◆ PROVIDED RECORDS:
+++++

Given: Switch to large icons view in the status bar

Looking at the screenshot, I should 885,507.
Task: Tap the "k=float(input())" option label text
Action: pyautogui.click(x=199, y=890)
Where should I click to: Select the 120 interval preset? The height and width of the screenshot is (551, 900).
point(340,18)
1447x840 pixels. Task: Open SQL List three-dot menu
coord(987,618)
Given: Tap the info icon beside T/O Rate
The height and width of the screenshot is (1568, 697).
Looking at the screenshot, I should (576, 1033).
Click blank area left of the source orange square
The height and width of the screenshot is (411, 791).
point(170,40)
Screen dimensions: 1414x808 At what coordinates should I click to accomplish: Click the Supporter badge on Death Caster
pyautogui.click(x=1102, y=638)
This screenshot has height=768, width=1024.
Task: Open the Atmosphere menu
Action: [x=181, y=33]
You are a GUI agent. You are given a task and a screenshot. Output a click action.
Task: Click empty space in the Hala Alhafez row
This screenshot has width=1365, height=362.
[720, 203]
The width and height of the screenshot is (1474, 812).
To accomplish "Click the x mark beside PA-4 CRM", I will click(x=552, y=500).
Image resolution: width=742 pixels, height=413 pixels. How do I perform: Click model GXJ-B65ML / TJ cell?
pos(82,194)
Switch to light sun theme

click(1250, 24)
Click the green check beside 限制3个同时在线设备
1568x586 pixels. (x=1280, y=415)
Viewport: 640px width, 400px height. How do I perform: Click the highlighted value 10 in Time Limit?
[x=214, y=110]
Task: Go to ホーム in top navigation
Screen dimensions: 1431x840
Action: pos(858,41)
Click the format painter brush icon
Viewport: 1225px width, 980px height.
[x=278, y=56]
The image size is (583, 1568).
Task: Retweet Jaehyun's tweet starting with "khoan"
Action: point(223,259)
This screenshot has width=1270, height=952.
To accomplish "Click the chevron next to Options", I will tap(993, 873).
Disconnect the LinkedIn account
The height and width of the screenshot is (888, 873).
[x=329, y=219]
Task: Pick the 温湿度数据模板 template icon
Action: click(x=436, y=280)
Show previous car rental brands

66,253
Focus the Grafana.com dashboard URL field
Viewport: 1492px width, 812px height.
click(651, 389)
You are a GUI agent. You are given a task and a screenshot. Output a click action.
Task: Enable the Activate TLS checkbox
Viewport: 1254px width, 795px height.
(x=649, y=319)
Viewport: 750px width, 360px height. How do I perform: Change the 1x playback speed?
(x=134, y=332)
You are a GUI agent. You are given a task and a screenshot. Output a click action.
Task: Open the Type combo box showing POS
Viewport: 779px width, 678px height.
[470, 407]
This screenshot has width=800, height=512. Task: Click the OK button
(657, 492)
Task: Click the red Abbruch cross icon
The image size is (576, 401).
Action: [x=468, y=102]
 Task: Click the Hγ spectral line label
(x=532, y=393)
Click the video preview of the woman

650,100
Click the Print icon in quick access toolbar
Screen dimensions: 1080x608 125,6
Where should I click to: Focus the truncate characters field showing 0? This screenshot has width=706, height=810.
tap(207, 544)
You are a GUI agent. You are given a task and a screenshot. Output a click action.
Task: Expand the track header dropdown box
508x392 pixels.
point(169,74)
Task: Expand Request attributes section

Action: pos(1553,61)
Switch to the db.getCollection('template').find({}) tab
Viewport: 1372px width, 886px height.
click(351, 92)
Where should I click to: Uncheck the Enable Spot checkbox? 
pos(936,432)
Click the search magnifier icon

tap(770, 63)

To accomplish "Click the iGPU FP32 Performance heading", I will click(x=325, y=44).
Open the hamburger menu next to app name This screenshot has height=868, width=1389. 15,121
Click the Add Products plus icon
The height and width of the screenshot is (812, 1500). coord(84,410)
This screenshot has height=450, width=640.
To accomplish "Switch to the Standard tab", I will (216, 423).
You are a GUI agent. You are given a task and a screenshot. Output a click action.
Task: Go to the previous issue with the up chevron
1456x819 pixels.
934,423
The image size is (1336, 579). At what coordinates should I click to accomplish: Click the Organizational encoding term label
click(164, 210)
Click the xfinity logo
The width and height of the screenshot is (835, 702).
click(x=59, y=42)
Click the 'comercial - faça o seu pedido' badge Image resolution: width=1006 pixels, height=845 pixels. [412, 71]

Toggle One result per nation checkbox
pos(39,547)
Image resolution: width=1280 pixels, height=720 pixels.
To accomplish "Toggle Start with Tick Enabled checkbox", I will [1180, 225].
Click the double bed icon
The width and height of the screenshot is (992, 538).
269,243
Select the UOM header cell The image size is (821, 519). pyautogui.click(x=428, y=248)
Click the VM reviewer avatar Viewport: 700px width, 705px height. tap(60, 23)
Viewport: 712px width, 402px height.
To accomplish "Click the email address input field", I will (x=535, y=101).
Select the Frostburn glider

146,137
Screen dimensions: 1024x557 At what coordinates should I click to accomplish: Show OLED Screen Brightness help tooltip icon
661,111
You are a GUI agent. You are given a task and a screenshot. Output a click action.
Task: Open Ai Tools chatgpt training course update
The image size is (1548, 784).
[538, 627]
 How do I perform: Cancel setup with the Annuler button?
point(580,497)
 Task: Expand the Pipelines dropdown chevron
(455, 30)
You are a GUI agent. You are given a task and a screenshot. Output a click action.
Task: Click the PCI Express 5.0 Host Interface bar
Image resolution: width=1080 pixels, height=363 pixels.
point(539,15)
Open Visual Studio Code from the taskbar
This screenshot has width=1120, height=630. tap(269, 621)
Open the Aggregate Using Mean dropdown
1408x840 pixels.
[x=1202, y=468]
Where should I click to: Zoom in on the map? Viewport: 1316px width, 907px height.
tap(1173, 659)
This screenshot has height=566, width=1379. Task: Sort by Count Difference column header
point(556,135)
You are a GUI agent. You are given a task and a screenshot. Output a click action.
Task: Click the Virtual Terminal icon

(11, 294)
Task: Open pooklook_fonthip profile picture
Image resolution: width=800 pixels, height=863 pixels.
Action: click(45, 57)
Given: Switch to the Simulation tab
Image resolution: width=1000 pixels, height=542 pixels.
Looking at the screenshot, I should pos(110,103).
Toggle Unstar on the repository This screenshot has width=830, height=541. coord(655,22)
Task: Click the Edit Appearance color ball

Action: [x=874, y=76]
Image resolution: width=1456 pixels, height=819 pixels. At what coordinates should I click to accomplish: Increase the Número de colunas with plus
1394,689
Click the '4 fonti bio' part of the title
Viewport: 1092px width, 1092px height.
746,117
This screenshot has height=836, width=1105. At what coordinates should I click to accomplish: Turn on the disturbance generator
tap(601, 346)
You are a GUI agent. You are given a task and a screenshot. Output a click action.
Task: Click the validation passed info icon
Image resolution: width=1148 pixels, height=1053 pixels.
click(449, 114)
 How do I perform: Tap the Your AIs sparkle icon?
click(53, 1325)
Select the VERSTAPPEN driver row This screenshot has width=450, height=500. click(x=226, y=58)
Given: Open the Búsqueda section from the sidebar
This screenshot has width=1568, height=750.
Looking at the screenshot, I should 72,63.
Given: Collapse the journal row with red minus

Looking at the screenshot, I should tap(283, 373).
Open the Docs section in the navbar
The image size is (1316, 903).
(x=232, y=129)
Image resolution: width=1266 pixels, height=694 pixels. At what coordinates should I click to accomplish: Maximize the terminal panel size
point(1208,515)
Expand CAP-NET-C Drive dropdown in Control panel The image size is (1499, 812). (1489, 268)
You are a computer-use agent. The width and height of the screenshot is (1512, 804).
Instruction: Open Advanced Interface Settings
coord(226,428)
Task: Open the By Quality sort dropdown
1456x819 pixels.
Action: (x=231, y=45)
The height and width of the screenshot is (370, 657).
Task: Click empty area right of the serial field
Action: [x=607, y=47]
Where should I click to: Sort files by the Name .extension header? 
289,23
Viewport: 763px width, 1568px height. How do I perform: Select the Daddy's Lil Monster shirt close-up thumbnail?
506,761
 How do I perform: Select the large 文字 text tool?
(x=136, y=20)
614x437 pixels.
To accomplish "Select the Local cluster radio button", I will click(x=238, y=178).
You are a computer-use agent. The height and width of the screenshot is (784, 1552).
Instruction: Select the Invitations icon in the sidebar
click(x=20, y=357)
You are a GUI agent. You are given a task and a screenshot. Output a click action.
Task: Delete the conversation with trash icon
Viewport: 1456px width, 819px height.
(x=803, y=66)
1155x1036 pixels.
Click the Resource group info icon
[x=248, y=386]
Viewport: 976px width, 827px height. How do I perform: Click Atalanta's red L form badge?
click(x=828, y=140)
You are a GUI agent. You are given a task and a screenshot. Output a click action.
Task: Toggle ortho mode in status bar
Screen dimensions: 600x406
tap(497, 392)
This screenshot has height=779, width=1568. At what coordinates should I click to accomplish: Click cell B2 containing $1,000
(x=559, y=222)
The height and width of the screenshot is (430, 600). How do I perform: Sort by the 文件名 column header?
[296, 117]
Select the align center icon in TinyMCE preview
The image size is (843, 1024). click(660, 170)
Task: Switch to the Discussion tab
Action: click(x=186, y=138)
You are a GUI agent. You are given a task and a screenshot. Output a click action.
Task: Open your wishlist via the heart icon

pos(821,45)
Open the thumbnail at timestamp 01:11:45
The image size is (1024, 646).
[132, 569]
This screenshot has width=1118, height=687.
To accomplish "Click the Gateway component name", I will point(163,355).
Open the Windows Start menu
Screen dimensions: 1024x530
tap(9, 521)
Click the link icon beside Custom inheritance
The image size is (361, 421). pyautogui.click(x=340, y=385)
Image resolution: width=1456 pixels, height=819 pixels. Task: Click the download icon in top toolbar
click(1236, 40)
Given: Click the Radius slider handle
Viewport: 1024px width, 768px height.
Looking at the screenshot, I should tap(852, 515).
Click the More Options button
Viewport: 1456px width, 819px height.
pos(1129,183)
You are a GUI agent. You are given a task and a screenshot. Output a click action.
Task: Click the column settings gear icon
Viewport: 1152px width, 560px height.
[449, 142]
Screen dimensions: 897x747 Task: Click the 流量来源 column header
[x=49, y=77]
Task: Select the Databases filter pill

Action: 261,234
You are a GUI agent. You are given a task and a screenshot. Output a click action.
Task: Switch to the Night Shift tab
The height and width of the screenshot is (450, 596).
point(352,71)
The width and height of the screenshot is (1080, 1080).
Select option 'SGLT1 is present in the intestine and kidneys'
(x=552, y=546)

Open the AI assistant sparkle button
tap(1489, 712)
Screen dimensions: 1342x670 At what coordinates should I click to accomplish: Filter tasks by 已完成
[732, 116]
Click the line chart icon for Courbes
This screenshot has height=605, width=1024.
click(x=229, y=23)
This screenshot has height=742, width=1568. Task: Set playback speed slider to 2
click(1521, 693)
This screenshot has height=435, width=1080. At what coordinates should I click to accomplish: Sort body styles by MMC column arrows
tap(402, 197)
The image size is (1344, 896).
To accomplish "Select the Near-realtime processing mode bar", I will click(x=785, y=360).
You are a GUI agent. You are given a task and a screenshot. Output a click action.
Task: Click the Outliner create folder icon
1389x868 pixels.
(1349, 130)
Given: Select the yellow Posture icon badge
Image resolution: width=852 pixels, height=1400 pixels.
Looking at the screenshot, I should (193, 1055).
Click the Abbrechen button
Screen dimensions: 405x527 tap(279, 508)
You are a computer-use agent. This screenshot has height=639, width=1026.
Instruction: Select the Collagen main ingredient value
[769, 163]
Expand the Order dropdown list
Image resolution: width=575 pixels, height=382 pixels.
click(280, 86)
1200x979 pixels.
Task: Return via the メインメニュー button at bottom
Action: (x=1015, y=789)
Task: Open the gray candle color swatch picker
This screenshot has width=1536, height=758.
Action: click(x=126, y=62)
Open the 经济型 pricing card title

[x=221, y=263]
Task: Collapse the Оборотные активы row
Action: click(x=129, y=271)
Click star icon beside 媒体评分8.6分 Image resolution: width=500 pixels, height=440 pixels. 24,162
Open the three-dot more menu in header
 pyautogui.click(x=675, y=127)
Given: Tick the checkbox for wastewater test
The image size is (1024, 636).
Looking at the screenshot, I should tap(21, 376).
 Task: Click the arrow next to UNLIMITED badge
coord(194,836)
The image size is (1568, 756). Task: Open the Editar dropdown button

+++++

◆ DIRECTIONS FOR THIS TASK:
Reproduce the listing lines starting at the line that contains "This screenshot has width=800, height=512." and ending at the line that contains "Open the hamburger", with both of those lines included.

◆ COMPLETE OUTPUT:
This screenshot has width=800, height=512. Task: Click the OK button
(657, 492)
Task: Click the red Abbruch cross icon
The image size is (576, 401).
Action: [x=468, y=102]
 Task: Click the Hγ spectral line label
(x=532, y=393)
Click the video preview of the woman

650,100
Click the Print icon in quick access toolbar
Screen dimensions: 1080x608 125,6
Where should I click to: Focus the truncate characters field showing 0? This screenshot has width=706, height=810.
tap(207, 544)
You are a GUI agent. You are given a task and a screenshot. Output a click action.
Task: Expand the track header dropdown box
508x392 pixels.
point(169,74)
Task: Expand Request attributes section

Action: pos(1553,61)
Switch to the db.getCollection('template').find({}) tab
Viewport: 1372px width, 886px height.
click(351, 92)
Where should I click to: Uncheck the Enable Spot checkbox? 
pos(936,432)
Click the search magnifier icon

tap(770, 63)

To accomplish "Click the iGPU FP32 Performance heading", I will click(x=325, y=44).
Open the hamburger menu next to app name This screenshot has height=868, width=1389. 15,121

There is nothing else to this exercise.